▸ Your assignment
Every entry below is to be copied exactly, with nothing left out.

[Dataset entries]
↓↓↓

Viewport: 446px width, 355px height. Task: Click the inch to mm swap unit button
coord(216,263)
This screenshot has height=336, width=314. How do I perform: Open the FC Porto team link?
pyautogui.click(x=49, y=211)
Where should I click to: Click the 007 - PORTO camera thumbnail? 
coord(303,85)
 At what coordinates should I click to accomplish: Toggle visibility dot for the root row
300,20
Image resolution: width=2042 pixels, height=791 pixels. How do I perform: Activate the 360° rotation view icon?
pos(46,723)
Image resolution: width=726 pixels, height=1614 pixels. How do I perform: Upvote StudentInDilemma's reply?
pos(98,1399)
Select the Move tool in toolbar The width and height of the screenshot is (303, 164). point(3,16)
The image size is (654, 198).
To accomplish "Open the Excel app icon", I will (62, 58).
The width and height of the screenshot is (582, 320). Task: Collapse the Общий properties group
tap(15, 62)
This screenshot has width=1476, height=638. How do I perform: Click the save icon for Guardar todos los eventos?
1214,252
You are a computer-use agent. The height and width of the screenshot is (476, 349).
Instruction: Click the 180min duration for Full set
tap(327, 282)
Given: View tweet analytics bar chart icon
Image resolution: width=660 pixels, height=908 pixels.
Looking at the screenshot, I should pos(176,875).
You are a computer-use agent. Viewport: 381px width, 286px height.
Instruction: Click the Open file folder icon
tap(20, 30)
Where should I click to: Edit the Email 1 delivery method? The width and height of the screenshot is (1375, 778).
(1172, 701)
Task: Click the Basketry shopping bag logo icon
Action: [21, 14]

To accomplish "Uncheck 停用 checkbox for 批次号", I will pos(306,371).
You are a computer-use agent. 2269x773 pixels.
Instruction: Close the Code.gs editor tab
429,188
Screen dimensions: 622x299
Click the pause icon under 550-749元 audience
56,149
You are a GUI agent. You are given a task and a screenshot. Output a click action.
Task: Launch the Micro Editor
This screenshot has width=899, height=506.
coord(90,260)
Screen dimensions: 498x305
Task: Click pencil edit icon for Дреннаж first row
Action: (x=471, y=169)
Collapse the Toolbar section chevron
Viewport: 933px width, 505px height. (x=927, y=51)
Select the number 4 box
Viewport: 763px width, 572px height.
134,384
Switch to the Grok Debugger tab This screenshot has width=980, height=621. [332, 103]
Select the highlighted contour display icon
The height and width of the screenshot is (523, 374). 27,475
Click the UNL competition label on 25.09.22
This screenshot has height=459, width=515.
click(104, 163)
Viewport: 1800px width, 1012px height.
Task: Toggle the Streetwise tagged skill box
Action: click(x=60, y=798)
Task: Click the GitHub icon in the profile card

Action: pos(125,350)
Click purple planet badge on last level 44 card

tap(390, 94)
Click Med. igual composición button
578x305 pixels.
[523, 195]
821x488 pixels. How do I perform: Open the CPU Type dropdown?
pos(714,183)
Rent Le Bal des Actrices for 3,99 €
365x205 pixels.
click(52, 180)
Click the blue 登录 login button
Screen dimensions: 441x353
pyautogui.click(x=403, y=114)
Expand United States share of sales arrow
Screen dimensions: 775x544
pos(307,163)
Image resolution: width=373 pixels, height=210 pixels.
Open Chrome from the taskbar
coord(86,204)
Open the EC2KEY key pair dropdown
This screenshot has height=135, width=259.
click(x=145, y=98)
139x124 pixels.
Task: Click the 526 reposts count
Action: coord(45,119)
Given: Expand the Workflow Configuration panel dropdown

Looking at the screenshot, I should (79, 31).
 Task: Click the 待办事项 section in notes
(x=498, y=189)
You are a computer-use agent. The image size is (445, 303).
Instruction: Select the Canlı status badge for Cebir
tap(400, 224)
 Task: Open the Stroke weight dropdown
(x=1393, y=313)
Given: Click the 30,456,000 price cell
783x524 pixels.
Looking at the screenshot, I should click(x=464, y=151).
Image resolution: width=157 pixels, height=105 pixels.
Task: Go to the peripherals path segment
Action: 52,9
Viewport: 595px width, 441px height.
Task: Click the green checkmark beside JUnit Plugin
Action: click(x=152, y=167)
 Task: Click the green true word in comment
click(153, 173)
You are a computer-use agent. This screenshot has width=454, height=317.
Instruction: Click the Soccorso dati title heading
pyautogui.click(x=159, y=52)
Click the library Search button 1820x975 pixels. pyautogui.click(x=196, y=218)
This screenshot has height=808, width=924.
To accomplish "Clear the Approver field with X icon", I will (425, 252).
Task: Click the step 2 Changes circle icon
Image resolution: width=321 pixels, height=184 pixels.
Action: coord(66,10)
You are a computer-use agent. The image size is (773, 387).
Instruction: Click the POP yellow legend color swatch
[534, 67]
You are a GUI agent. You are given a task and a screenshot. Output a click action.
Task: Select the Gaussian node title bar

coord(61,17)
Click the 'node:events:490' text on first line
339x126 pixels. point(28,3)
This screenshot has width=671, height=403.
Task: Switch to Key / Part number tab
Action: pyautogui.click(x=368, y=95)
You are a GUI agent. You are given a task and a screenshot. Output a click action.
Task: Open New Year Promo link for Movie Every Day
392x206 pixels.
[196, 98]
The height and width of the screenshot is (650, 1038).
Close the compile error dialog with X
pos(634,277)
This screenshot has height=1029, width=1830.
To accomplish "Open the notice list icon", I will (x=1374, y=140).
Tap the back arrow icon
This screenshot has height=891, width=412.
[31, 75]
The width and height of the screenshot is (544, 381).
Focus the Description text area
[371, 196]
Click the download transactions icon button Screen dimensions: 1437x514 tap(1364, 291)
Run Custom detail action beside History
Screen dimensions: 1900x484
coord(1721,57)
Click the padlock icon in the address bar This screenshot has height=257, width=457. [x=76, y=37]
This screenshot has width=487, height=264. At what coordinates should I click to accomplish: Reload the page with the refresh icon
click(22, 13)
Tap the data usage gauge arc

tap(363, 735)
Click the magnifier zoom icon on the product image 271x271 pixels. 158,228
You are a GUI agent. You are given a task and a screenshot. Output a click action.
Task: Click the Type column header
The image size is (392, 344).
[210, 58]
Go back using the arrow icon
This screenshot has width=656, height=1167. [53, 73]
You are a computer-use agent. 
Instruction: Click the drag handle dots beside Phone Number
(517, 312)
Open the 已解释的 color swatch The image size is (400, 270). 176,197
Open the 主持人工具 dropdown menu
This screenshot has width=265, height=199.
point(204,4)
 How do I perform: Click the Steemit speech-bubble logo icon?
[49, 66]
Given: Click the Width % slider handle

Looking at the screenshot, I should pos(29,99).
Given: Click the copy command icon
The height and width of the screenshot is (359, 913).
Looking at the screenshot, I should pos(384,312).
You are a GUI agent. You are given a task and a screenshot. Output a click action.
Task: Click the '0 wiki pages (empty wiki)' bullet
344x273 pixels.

↑↑↑

▸ Completed task
Viewport: 446px width, 355px height. Task: Click the inch to mm swap unit button
coord(216,263)
This screenshot has height=336, width=314. How do I perform: Open the FC Porto team link?
pyautogui.click(x=49, y=211)
Where should I click to: Click the 007 - PORTO camera thumbnail? 
coord(303,85)
 At what coordinates should I click to accomplish: Toggle visibility dot for the root row
300,20
Image resolution: width=2042 pixels, height=791 pixels. How do I perform: Activate the 360° rotation view icon?
pos(46,723)
Image resolution: width=726 pixels, height=1614 pixels. How do I perform: Upvote StudentInDilemma's reply?
pos(98,1399)
Select the Move tool in toolbar The width and height of the screenshot is (303, 164). point(3,16)
The image size is (654, 198).
To accomplish "Open the Excel app icon", I will (62, 58).
The width and height of the screenshot is (582, 320). Task: Collapse the Общий properties group
tap(15, 62)
This screenshot has width=1476, height=638. How do I perform: Click the save icon for Guardar todos los eventos?
1214,252
You are a computer-use agent. The height and width of the screenshot is (476, 349).
Instruction: Click the 180min duration for Full set
tap(327, 282)
Given: View tweet analytics bar chart icon
Image resolution: width=660 pixels, height=908 pixels.
Looking at the screenshot, I should pos(176,875).
You are a computer-use agent. Viewport: 381px width, 286px height.
Instruction: Click the Open file folder icon
tap(20, 30)
Where should I click to: Edit the Email 1 delivery method? The width and height of the screenshot is (1375, 778).
(1172, 701)
Task: Click the Basketry shopping bag logo icon
Action: [21, 14]

To accomplish "Uncheck 停用 checkbox for 批次号", I will pos(306,371).
You are a computer-use agent. 2269x773 pixels.
Instruction: Close the Code.gs editor tab
429,188
Screen dimensions: 622x299
Click the pause icon under 550-749元 audience
56,149
You are a GUI agent. You are given a task and a screenshot. Output a click action.
Task: Launch the Micro Editor
This screenshot has width=899, height=506.
coord(90,260)
Screen dimensions: 498x305
Task: Click pencil edit icon for Дреннаж first row
Action: (x=471, y=169)
Collapse the Toolbar section chevron
Viewport: 933px width, 505px height. (x=927, y=51)
Select the number 4 box
Viewport: 763px width, 572px height.
134,384
Switch to the Grok Debugger tab This screenshot has width=980, height=621. [332, 103]
Select the highlighted contour display icon
The height and width of the screenshot is (523, 374). 27,475
Click the UNL competition label on 25.09.22
This screenshot has height=459, width=515.
click(104, 163)
Viewport: 1800px width, 1012px height.
Task: Toggle the Streetwise tagged skill box
Action: click(x=60, y=798)
Task: Click the GitHub icon in the profile card

Action: pos(125,350)
Click purple planet badge on last level 44 card

tap(390, 94)
Click Med. igual composición button
578x305 pixels.
[523, 195]
821x488 pixels. How do I perform: Open the CPU Type dropdown?
pos(714,183)
Rent Le Bal des Actrices for 3,99 €
365x205 pixels.
click(52, 180)
Click the blue 登录 login button
Screen dimensions: 441x353
pyautogui.click(x=403, y=114)
Expand United States share of sales arrow
Screen dimensions: 775x544
pos(307,163)
Image resolution: width=373 pixels, height=210 pixels.
Open Chrome from the taskbar
coord(86,204)
Open the EC2KEY key pair dropdown
This screenshot has height=135, width=259.
click(x=145, y=98)
139x124 pixels.
Task: Click the 526 reposts count
Action: coord(45,119)
Given: Expand the Workflow Configuration panel dropdown

Looking at the screenshot, I should (79, 31).
 Task: Click the 待办事项 section in notes
(x=498, y=189)
You are a computer-use agent. The image size is (445, 303).
Instruction: Select the Canlı status badge for Cebir
tap(400, 224)
 Task: Open the Stroke weight dropdown
(x=1393, y=313)
Given: Click the 30,456,000 price cell
783x524 pixels.
Looking at the screenshot, I should click(x=464, y=151).
Image resolution: width=157 pixels, height=105 pixels.
Task: Go to the peripherals path segment
Action: 52,9
Viewport: 595px width, 441px height.
Task: Click the green checkmark beside JUnit Plugin
Action: click(x=152, y=167)
 Task: Click the green true word in comment
click(153, 173)
You are a computer-use agent. This screenshot has width=454, height=317.
Instruction: Click the Soccorso dati title heading
pyautogui.click(x=159, y=52)
Click the library Search button 1820x975 pixels. pyautogui.click(x=196, y=218)
This screenshot has height=808, width=924.
To accomplish "Clear the Approver field with X icon", I will (425, 252).
Task: Click the step 2 Changes circle icon
Image resolution: width=321 pixels, height=184 pixels.
Action: coord(66,10)
You are a computer-use agent. The image size is (773, 387).
Instruction: Click the POP yellow legend color swatch
[534, 67]
You are a GUI agent. You are given a task and a screenshot. Output a click action.
Task: Select the Gaussian node title bar

coord(61,17)
Click the 'node:events:490' text on first line
339x126 pixels. point(28,3)
This screenshot has width=671, height=403.
Task: Switch to Key / Part number tab
Action: pyautogui.click(x=368, y=95)
You are a GUI agent. You are given a task and a screenshot. Output a click action.
Task: Open New Year Promo link for Movie Every Day
392x206 pixels.
[196, 98]
The height and width of the screenshot is (650, 1038).
Close the compile error dialog with X
pos(634,277)
This screenshot has height=1029, width=1830.
To accomplish "Open the notice list icon", I will (x=1374, y=140).
Tap the back arrow icon
This screenshot has height=891, width=412.
[31, 75]
The width and height of the screenshot is (544, 381).
Focus the Description text area
[371, 196]
Click the download transactions icon button Screen dimensions: 1437x514 tap(1364, 291)
Run Custom detail action beside History
Screen dimensions: 1900x484
coord(1721,57)
Click the padlock icon in the address bar This screenshot has height=257, width=457. [x=76, y=37]
This screenshot has width=487, height=264. At what coordinates should I click to accomplish: Reload the page with the refresh icon
click(22, 13)
Tap the data usage gauge arc

tap(363, 735)
Click the magnifier zoom icon on the product image 271x271 pixels. 158,228
You are a GUI agent. You are given a task and a screenshot. Output a click action.
Task: Click the Type column header
The image size is (392, 344).
[210, 58]
Go back using the arrow icon
This screenshot has width=656, height=1167. [53, 73]
You are a computer-use agent. 
Instruction: Click the drag handle dots beside Phone Number
(517, 312)
Open the 已解释的 color swatch The image size is (400, 270). 176,197
Open the 主持人工具 dropdown menu
This screenshot has width=265, height=199.
point(204,4)
 How do I perform: Click the Steemit speech-bubble logo icon?
[49, 66]
Given: Click the Width % slider handle

Looking at the screenshot, I should pos(29,99).
Given: Click the copy command icon
The height and width of the screenshot is (359, 913).
Looking at the screenshot, I should pos(384,312).
You are a GUI agent. You are given a task and a screenshot. Output a click action.
Task: Click the '0 wiki pages (empty wiki)' bullet
344x273 pixels.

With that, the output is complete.